Fermentation starts quite slowly for the first 24 hours and builds to a peak after about 36. After about four days it is complete. It then takes a couple of days to clear at about three degrees and at this point it can be racked off into the casks where a secondary fermentation takes place, lasting about a week. Next it’s ready to be sent out – and drunk.
‘For the mild it can be sent out in two or three days,’ he said.
‘But for the stronger beers it’s best after about three weeks.’
So far, 21 pubs are taking Paul’s beer from time to time and it is regularly on offer in the Sulby Glen Hotel, the Railway at Union Mills and the Bay View at Port St Mary.
‘Bottling the beer and exporting it will help trade too because an inceasing number of people are drinking at home,’ he said.
In fact the very first batch of bottled beers will soon be brewed and bottled by the Doghouse and are to be available through the Wine Cellar in Douglas.
In addition to what has been officially named Manx Coffee Porter, the Doghouse has six other brews in its portfolio including a gold ale, a light and a dark India pale ale, a mild and a bitter.

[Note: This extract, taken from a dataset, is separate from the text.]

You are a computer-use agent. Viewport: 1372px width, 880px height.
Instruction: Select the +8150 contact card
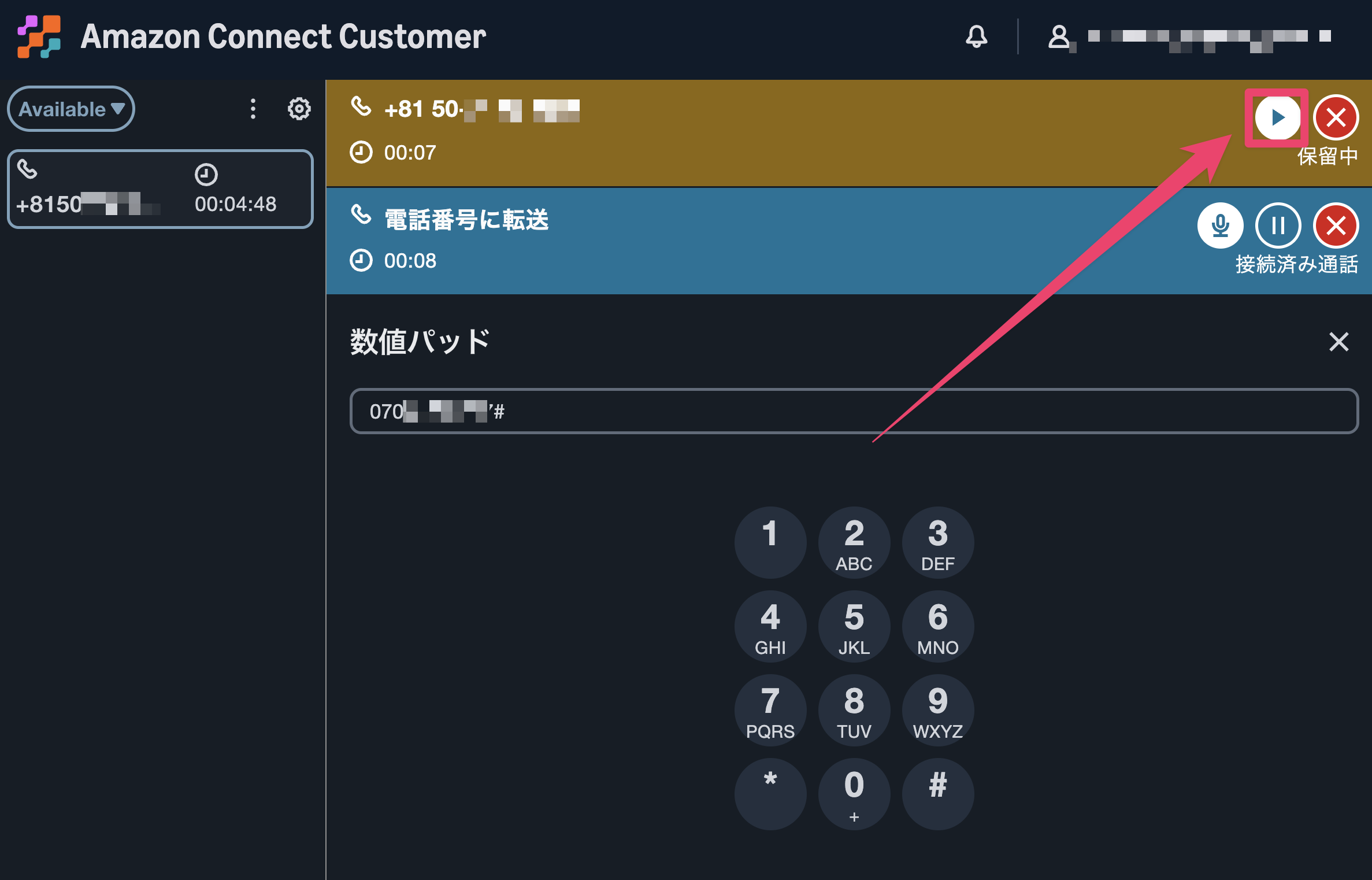click(160, 189)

Mild was recently dropped as a regular brew by the island’s biggest brewery, Okell’s, because demand was too low for it to be viable for them. But for a small volume producer like the Doghouse brewery it is still a worthwhile product.
For Paul, who lives in Kirk Michael, part of the pleasure of the job – apart from the end product – is experimenting and producing different ales, He’s recently enlisted the help of consultant Sean Franklin, formerly of Roosters Brewery in Knaresborough, to work on a pale beer for the next brew.
The Isle of Man’s second CAMRA real ale festival is on April 4 to 6 at the Masonic Hall in Douglas. It will feature well over 700 gallons of real ale in 100 different varieties – which is 50 per cent more than last year.
In addition to that there will be about 100 gallons of cider or perry not to mention fruit wines, musical entertainment and food.
Last year’s event, the first such festival in the Isle of Man became a victim of its own runaway success with queues of people waiting to get in and eventually running out of beer early on Saturday evening.